Della parola “merito” si fregia, ora, la stessa denominazione del ministero dell’Istruzione. Ma quale valore attribuiamo al merito e quale funzione assegniamo ad esso?

Promozione del merito significa valorizzare le capacità personali. Proprio per questo è responsabilità del singolo coltivarle, così come è proprio della società riconoscerle. Insomma, il merito si forma e va messo a disposizione. D’altro canto, non tutte le capacità hanno uguale importanza, altrimenti avremmo un appiattimento, di questo l’individuo deve avere consapevolezza. La cultura del merito presuppone la capacità di valutare se stessi e la scuola deve infondere questa disposizione. Su queste basi si potranno far emergere le potenzialità di ciascuno e metterle a frutto. In questo senso, la “meritocrazia” non gerarchizza, non discrimina, non penalizza, bensì orienta e indirizza. La finalità ultima del riconoscimento del merito è quella di far incontrare le aspirazioni dei singoli con le esigenze della società, con reciproco beneficio.
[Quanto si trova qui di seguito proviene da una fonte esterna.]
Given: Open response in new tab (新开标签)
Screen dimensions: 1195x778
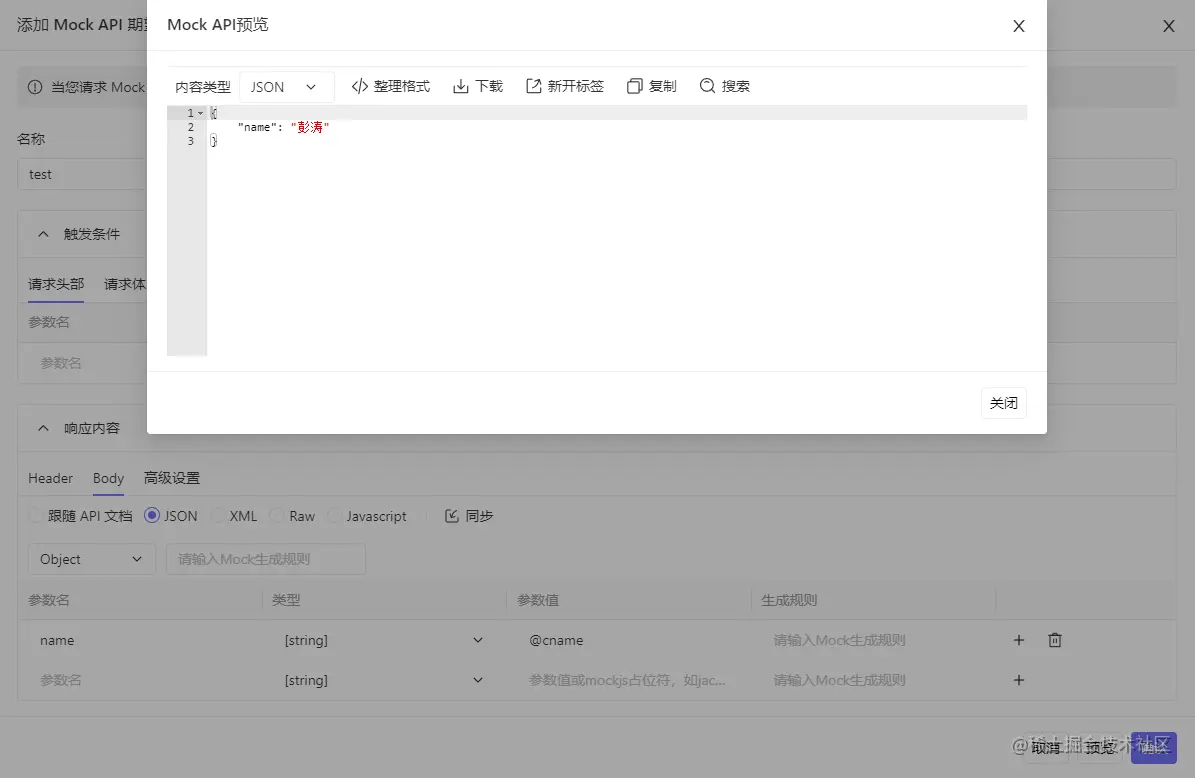Looking at the screenshot, I should click(533, 86).
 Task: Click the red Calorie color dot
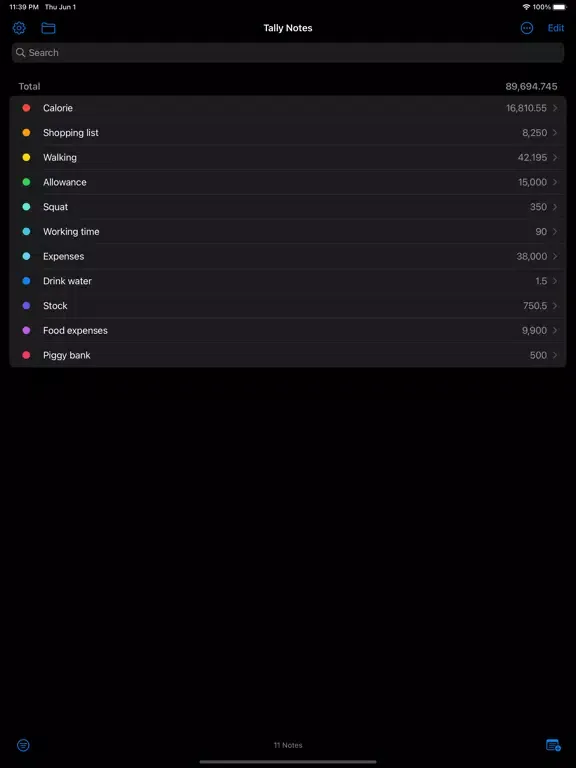pos(26,108)
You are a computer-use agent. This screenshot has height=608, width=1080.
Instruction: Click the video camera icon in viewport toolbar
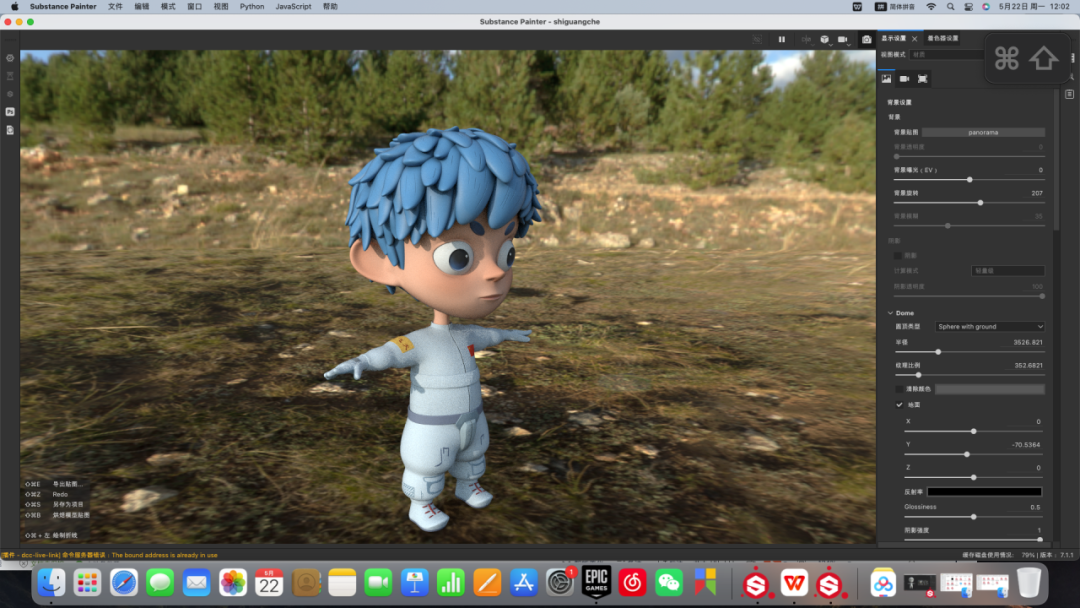842,39
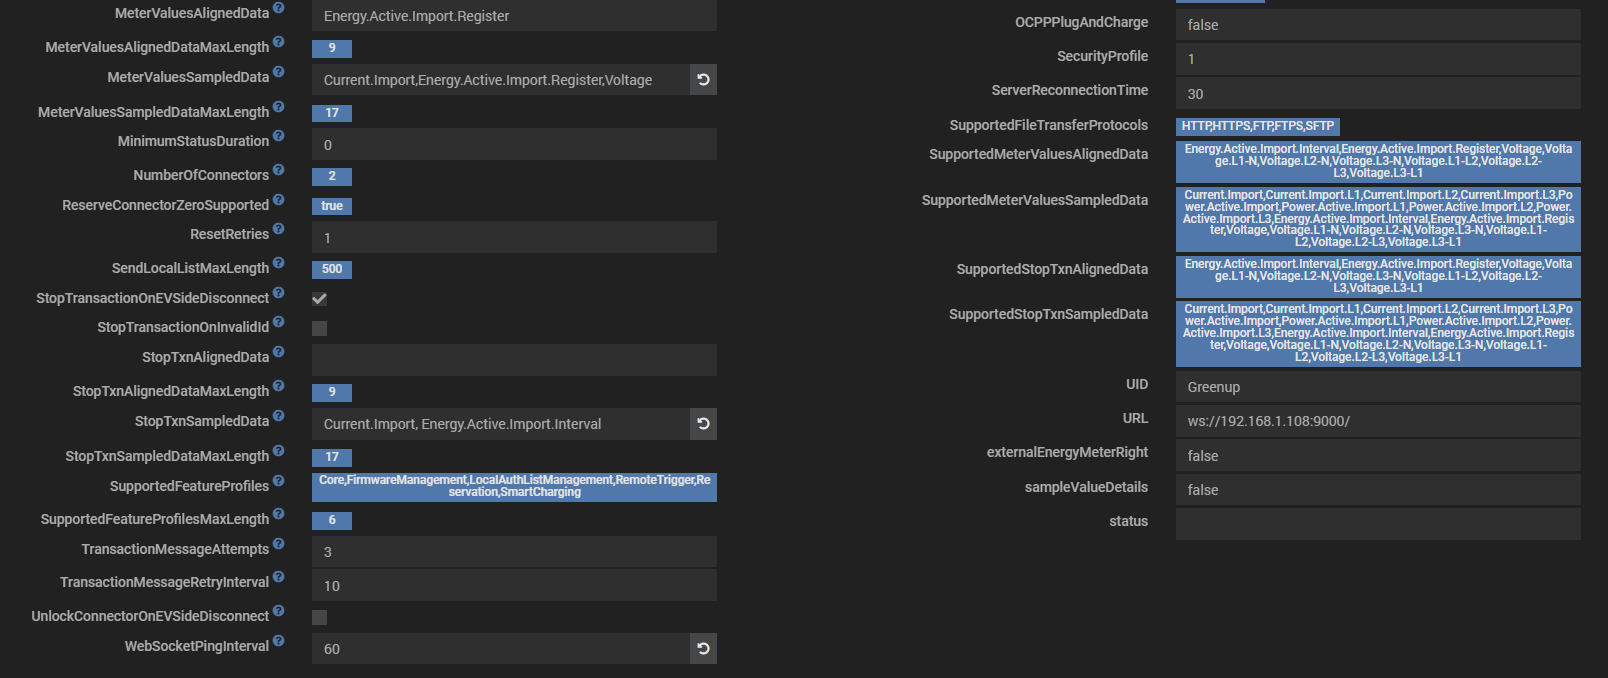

Il merito è strettamente legato alla disciplina. L’autovalutazione, di cui sopra, corrisponde all’autodisciplina, la quale non è altro che: sapersi misurare; saper misurare; saper commisurare (se stessi e il contesto ambientale). Oggi, nella scuola il senso della misura si è largamente smarrito, pertanto sono necessari interventi correttivi, anche sanzionatori. Le proposte del governo sul voto in condotta andrebbero in questa direzione. Il loro spirito deve consistere nell’educazione al rispetto delle regole, la prima forma di consuetudine con la cultura della legalità. La disciplina, del resto, è propedeutica all’apprendimento, il quale richiede impegno, cosa che, come scrive Gramsci, significa «costringere se stesso a privazioni e limitazioni». Quindi, disciplina che prelude all’autodisciplina e all’autonomia personale, congiunta all’impegno; non vi è migliore azione formativa dei cittadini. Per quanto riguarda la professionalità, il ministero propone, per gli istituti tecnici e professionali, la sperimentazione del modello 4 + 2, un sistema simile a quello adottato per le università (dimostratosi, però, fallimentare). Ma migliorare la professionalità della scuola è, senz’altro, necessario. Una scuola meglio raccordata al mercato del lavoro ne accresce la credibilità, perché uno dei motivi del disimpegno degli studenti consiste proprio nella convinzione che la scuola non serva. Sfatiamo questo pregiudizio e formiamo veri professionisti, dotati di competenze e di etica professionale, dediti al loro compito, forniti di una visione generale della società, tale da renderli atti a porsi come ceto dirigente.